# scraped
Tools for scraping.
To install: ```pip install scraped```
# Showcase of main functionalities
Note that when pip installed, `scraped` comes with a command line tool of that name.
Run this in your terminal:
```bash
scraped -h
```
Output:
```
usage: tools.py [-h] {markdown-of-site,download-site,scrape-multiple-sites} ...
...
```
These tools are written in python, so you can use them by importing
```python
from scraped import markdown_of_site, download_site, scrape_multiple_sites
```
`download_site` downloads one (by default, `depth=1`) or several (if you specify
a larger `depth`) pages of a target url, saving them in files of a folder of
your (optional) choice.
`scrape_multiple_sites` can be used to download several sites.
`markdown_of_site` uses `download_site` (by default, saving to a temporary folder),
then aggregates all the pages into a single markdown string, which it can save for
you if you ask for it (by specifying a `save_filepath`)
Below you'll find more details on these functionalities.
You'll find more useful functions in the code, but the three I mention here are
the "top" ones I use most often.
## markdown_of_site
Download a site and convert it to markdown.
This can be quite useful when you want to perform some NLP analysis on a site,
feed some information to an AI model, or simply want to read the site offline.
Markdown offers a happy medium between readability and simplicity, and is
supported by many tools and platforms.
Args:
- url: The URL of the site to download.
- depth: The maximum depth to follow links.
- filter_urls: A function to filter URLs to download.
- save_filepath: The file path where the combined Markdown will be saved.
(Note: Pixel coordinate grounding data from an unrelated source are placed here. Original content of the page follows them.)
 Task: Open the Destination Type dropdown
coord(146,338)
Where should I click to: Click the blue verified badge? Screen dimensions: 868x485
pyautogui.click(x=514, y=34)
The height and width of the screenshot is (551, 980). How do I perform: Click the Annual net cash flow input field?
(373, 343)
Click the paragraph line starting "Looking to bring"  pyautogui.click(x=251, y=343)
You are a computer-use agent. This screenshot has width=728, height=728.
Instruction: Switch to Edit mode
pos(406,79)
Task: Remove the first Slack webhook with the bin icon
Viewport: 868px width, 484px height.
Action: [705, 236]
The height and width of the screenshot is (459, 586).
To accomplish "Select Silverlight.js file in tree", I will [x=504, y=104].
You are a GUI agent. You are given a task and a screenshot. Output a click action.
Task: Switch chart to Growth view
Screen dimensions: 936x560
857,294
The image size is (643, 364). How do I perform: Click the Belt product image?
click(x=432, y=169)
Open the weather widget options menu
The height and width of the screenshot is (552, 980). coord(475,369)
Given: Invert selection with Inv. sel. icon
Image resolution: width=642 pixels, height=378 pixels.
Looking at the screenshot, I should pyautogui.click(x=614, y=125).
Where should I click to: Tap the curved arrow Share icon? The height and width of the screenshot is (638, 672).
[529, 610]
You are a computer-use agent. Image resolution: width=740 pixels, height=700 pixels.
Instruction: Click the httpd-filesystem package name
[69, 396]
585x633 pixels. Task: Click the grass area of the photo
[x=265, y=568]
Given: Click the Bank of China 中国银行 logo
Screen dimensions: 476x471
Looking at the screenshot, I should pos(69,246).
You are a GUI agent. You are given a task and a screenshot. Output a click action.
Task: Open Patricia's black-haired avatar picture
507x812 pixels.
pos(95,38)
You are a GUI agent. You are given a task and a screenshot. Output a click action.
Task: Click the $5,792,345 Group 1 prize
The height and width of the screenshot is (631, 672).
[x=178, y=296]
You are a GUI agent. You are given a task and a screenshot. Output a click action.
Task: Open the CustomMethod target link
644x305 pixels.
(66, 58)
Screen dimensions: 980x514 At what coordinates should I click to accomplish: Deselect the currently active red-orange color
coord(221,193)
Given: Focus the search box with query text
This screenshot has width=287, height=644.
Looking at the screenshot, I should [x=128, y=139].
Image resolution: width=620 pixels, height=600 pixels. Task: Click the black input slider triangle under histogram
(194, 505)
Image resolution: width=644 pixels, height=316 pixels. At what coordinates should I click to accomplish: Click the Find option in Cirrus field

- verbosity: The verbosity level.
- dir_to_save_page_slurps: The directory to save the downloaded pages.
- extra_kwargs: Extra keyword arguments to pass to the Scrapy spider.
Returns:
- The Markdown string of the site (if save_filepath is None), otherwise the save_filepath.
```python
>>> markdown_of_site(
... "https://i2mint.github.io/dol/",
... depth=2,
... save_filepath='~/dol_documentation.md'
... ) # doctest: +SKIP
'~/dol_documentation.md'
```
If you don't specify a `save_filepath`, the function will return the Markdown
string, which you can then analyze directly, and/or store as you wish.
```python
>>> markdown_string = markdown_of_site("https://i2mint.github.io/dol/") # doctest: +SKIP
>>> print(f"{type(markdown_string).__name__} of length {len(markdown_string)}") # doctest: +SKIP
str of length 626439
```
## download_site
```python
download_site('http://www.example.com')
```
will just download the page the url points to, storing it in the default rootdir,
which, for example, on unix/mac, is `~/.config/scraped/data`, but can be configured
through a `SCRAPED_DFLT_ROOTDIR` environment variable.
The `depth` argument will enable you to download more content starting from the url:
```python
download_site('http://www.example.com', depth=3)
```
And there's more arguments:
* `start_url`: The URL to start downloading from.
* `url_to_filepath`: The function to convert URLs to local filepaths.
* `depth`: The maximum depth to follow links.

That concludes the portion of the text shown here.